After a paragraph of theory, here are the practical signals that tend to help:

  • Clean product metadata: consistent naming, variants, dimensions, weights
  • Visible policies: warranty, returns, delivery timeframes written clearly
  • Real review content: detailed customer feedback that covers common scenarios
  • Local context: NZ plug and voltage info, NZ compliance notes, local support details

None of that is flashy. It is persuasive, and it tends to be the difference between “shortlisted” and “skipped”.

 

 

Getting better results: prompts that act like a brief

The quality of the output is strongly tied to the quality of the brief you give it. You do not need special syntax, just the right constraints.

A strong prompt usually contains: use-case, constraints, budget range, preferences, and what you already tried. If you have a shortlist, paste it in and ask for a structured comparison.

A simple template that works well:

“Help me choose . I’m in NZ. Budget is $X to $Y. Must have: [A, B]. Must avoid: [C]. It’s for: [use-case]. Prioritise: [quiet/durable/lightweight/repairable]. Include: warranty and returns considerations, and cite sources for key claims.”

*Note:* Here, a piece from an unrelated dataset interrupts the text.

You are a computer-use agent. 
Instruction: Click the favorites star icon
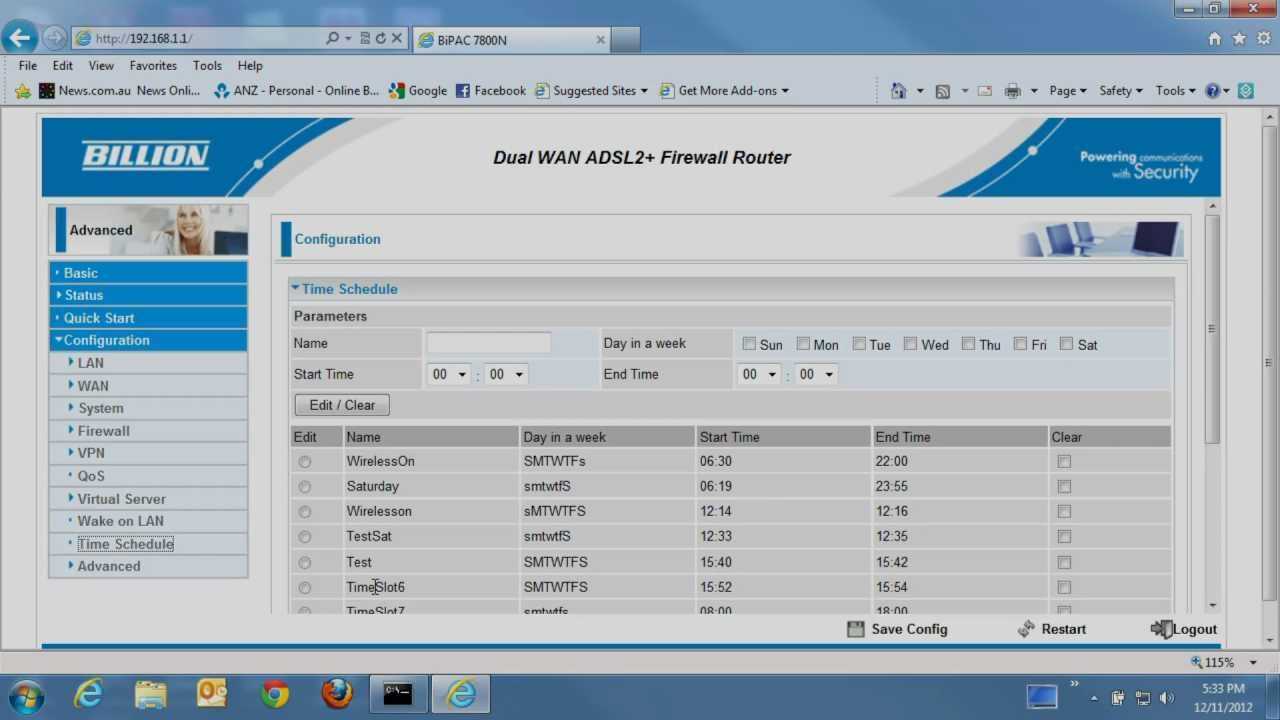tap(1239, 39)
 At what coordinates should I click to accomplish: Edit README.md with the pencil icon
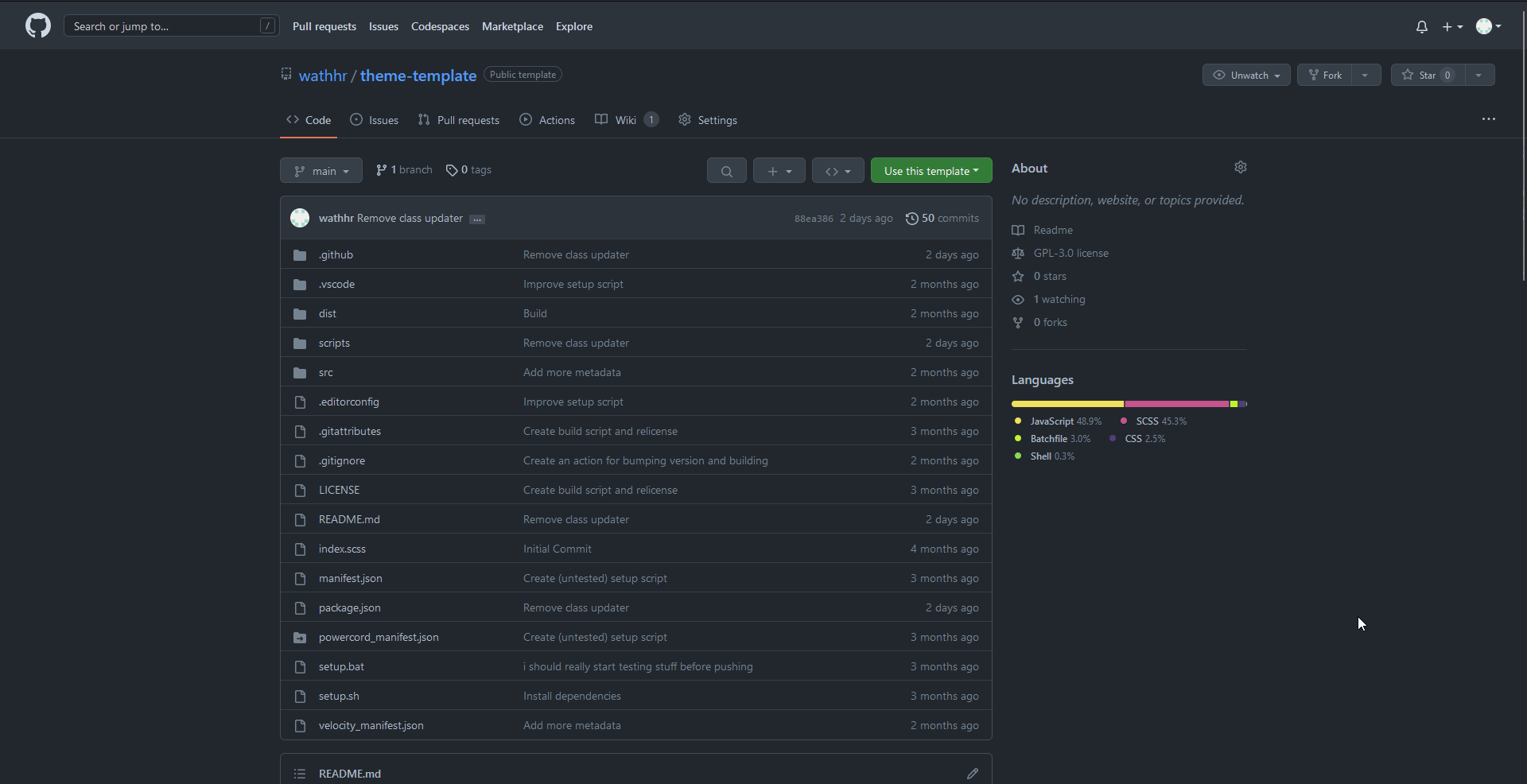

One sentence can save you money: ask it to rank options twice, once for “best overall” and once for “best value for money”, then explain the difference in plain terms.

 

 

Where this is heading

ChatGPT Shopping points to a near future where product research becomes more conversational, more personalised, and less tied to whoever has the best SEO budget. That’s an optimistic shift for consumers, especially in categories where choice overload is real and time is tight.

It will also keep raising smart questions for New Zealand shoppers: how much you want remembered, how recommendations stay unbiased, and what level of verification feels right before you click “buy”.